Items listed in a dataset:

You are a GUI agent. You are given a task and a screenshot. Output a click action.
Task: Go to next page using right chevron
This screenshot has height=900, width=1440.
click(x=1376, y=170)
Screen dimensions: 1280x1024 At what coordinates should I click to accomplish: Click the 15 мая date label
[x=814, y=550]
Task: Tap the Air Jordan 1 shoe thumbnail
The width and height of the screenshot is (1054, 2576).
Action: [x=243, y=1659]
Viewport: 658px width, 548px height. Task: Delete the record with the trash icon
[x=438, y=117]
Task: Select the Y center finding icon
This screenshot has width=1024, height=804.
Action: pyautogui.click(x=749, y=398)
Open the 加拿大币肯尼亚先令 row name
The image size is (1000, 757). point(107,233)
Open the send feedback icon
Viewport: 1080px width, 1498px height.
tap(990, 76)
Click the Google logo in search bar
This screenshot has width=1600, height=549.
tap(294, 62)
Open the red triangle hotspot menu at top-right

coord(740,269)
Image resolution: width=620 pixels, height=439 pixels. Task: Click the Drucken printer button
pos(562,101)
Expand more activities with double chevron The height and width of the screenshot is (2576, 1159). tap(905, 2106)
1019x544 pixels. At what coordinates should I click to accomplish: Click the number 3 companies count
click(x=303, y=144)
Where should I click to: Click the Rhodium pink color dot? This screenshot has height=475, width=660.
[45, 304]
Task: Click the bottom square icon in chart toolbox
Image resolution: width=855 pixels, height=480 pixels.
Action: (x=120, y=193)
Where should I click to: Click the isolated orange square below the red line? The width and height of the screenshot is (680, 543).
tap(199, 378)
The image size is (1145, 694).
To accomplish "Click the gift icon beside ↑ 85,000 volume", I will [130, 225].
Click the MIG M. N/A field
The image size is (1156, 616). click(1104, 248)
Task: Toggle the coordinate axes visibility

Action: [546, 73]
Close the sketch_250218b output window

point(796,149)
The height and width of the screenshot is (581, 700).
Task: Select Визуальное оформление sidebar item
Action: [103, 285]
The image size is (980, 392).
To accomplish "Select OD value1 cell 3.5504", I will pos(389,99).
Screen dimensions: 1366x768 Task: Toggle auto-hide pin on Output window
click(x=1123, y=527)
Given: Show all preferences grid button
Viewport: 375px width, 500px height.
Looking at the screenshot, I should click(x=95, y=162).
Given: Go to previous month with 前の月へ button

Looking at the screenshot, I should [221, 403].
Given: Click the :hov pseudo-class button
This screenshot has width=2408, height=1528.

◆ Written problem
Reproduce everything in the data above from the line containing "Click the MIG M. N/A field" down to the line containing "click(x=1123, y=527)", including both of those lines.

◆ Written answer
Click the MIG M. N/A field
The image size is (1156, 616). click(1104, 248)
Task: Toggle the coordinate axes visibility

Action: [546, 73]
Close the sketch_250218b output window

point(796,149)
The height and width of the screenshot is (581, 700).
Task: Select Визуальное оформление sidebar item
Action: [103, 285]
The image size is (980, 392).
To accomplish "Select OD value1 cell 3.5504", I will pos(389,99).
Screen dimensions: 1366x768 Task: Toggle auto-hide pin on Output window
click(x=1123, y=527)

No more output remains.